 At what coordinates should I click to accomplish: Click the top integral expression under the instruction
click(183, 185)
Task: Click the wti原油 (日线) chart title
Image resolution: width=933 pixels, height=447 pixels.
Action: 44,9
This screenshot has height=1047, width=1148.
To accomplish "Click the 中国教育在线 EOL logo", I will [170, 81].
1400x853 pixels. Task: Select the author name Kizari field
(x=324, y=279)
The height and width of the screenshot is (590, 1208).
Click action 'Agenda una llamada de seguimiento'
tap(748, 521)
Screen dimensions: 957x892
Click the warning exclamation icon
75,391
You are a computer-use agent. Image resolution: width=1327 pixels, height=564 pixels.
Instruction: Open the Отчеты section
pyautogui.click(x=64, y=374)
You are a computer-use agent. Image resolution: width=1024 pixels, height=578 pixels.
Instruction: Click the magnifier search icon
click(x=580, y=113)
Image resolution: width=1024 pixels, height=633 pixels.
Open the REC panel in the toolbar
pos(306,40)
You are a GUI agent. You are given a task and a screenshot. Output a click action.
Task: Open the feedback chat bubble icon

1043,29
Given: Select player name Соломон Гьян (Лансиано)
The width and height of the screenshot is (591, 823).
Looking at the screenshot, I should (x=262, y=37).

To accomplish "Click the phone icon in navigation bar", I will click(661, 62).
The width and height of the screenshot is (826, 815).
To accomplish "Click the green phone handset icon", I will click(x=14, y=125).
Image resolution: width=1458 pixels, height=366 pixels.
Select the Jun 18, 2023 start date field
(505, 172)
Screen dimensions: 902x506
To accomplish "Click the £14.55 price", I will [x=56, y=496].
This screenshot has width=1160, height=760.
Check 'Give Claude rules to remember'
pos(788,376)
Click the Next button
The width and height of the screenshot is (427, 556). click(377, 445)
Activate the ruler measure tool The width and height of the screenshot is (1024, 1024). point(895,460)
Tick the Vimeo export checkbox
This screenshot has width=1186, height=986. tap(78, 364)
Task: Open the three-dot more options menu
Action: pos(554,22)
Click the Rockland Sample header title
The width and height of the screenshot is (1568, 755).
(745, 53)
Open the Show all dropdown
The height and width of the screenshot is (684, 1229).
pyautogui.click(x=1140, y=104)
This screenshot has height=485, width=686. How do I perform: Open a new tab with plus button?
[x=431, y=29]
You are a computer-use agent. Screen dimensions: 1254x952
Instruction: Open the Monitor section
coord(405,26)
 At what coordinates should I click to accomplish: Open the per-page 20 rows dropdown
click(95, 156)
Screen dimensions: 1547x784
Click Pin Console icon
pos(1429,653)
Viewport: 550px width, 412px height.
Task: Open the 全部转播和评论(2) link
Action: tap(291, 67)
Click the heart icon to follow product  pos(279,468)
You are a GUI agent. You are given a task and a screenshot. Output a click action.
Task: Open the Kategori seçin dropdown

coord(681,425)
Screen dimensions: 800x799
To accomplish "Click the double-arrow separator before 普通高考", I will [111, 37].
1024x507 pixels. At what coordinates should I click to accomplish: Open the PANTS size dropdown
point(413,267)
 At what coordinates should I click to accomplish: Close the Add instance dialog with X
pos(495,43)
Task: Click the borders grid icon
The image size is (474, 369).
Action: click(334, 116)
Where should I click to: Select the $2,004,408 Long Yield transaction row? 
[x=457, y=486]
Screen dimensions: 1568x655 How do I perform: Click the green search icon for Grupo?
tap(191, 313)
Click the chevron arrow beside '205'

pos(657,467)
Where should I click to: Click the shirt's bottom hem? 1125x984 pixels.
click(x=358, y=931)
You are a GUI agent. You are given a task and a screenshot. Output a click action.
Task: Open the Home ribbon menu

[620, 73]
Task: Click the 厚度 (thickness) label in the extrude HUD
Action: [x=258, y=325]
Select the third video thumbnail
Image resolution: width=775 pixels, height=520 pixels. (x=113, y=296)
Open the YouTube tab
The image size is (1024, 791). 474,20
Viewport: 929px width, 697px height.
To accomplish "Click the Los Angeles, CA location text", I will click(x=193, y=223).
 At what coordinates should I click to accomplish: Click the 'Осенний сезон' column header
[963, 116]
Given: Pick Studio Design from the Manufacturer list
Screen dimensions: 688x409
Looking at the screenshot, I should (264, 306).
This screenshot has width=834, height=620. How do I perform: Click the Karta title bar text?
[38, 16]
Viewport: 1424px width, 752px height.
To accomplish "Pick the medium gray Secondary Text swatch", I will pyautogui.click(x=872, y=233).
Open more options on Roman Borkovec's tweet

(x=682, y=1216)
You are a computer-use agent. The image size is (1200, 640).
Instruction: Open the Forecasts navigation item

•••

What the exercise asks >> Each line in the listing above is to be returned unchanged.

The answer >>
 At what coordinates should I click to accomplish: Click the top integral expression under the instruction
click(183, 185)
Task: Click the wti原油 (日线) chart title
Image resolution: width=933 pixels, height=447 pixels.
Action: 44,9
This screenshot has height=1047, width=1148.
To accomplish "Click the 中国教育在线 EOL logo", I will [170, 81].
1400x853 pixels. Task: Select the author name Kizari field
(x=324, y=279)
The height and width of the screenshot is (590, 1208).
Click action 'Agenda una llamada de seguimiento'
tap(748, 521)
Screen dimensions: 957x892
Click the warning exclamation icon
75,391
You are a computer-use agent. Image resolution: width=1327 pixels, height=564 pixels.
Instruction: Open the Отчеты section
pyautogui.click(x=64, y=374)
You are a computer-use agent. Image resolution: width=1024 pixels, height=578 pixels.
Instruction: Click the magnifier search icon
click(x=580, y=113)
Image resolution: width=1024 pixels, height=633 pixels.
Open the REC panel in the toolbar
pos(306,40)
You are a GUI agent. You are given a task and a screenshot. Output a click action.
Task: Open the feedback chat bubble icon

1043,29
Given: Select player name Соломон Гьян (Лансиано)
The width and height of the screenshot is (591, 823).
Looking at the screenshot, I should (x=262, y=37).

To accomplish "Click the phone icon in navigation bar", I will click(661, 62).
The width and height of the screenshot is (826, 815).
To accomplish "Click the green phone handset icon", I will click(x=14, y=125).
Image resolution: width=1458 pixels, height=366 pixels.
Select the Jun 18, 2023 start date field
(505, 172)
Screen dimensions: 902x506
To accomplish "Click the £14.55 price", I will [x=56, y=496].
This screenshot has width=1160, height=760.
Check 'Give Claude rules to remember'
pos(788,376)
Click the Next button
The width and height of the screenshot is (427, 556). click(377, 445)
Activate the ruler measure tool The width and height of the screenshot is (1024, 1024). point(895,460)
Tick the Vimeo export checkbox
This screenshot has width=1186, height=986. tap(78, 364)
Task: Open the three-dot more options menu
Action: pos(554,22)
Click the Rockland Sample header title
The width and height of the screenshot is (1568, 755).
(745, 53)
Open the Show all dropdown
The height and width of the screenshot is (684, 1229).
pyautogui.click(x=1140, y=104)
This screenshot has height=485, width=686. How do I perform: Open a new tab with plus button?
[x=431, y=29]
You are a computer-use agent. Screen dimensions: 1254x952
Instruction: Open the Monitor section
coord(405,26)
 At what coordinates should I click to accomplish: Open the per-page 20 rows dropdown
click(95, 156)
Screen dimensions: 1547x784
Click Pin Console icon
pos(1429,653)
Viewport: 550px width, 412px height.
Task: Open the 全部转播和评论(2) link
Action: tap(291, 67)
Click the heart icon to follow product  pos(279,468)
You are a GUI agent. You are given a task and a screenshot. Output a click action.
Task: Open the Kategori seçin dropdown

coord(681,425)
Screen dimensions: 800x799
To accomplish "Click the double-arrow separator before 普通高考", I will [111, 37].
1024x507 pixels. At what coordinates should I click to accomplish: Open the PANTS size dropdown
point(413,267)
 At what coordinates should I click to accomplish: Close the Add instance dialog with X
pos(495,43)
Task: Click the borders grid icon
The image size is (474, 369).
Action: click(334, 116)
Where should I click to: Select the $2,004,408 Long Yield transaction row? 
[x=457, y=486]
Screen dimensions: 1568x655 How do I perform: Click the green search icon for Grupo?
tap(191, 313)
Click the chevron arrow beside '205'

pos(657,467)
Where should I click to: Click the shirt's bottom hem? 1125x984 pixels.
click(x=358, y=931)
You are a GUI agent. You are given a task and a screenshot. Output a click action.
Task: Open the Home ribbon menu

[620, 73]
Task: Click the 厚度 (thickness) label in the extrude HUD
Action: [x=258, y=325]
Select the third video thumbnail
Image resolution: width=775 pixels, height=520 pixels. (x=113, y=296)
Open the YouTube tab
The image size is (1024, 791). 474,20
Viewport: 929px width, 697px height.
To accomplish "Click the Los Angeles, CA location text", I will click(x=193, y=223).
 At what coordinates should I click to accomplish: Click the 'Осенний сезон' column header
[963, 116]
Given: Pick Studio Design from the Manufacturer list
Screen dimensions: 688x409
Looking at the screenshot, I should (264, 306).
This screenshot has width=834, height=620. How do I perform: Click the Karta title bar text?
[38, 16]
Viewport: 1424px width, 752px height.
To accomplish "Pick the medium gray Secondary Text swatch", I will pyautogui.click(x=872, y=233).
Open more options on Roman Borkovec's tweet

(x=682, y=1216)
You are a computer-use agent. The image size is (1200, 640).
Instruction: Open the Forecasts navigation item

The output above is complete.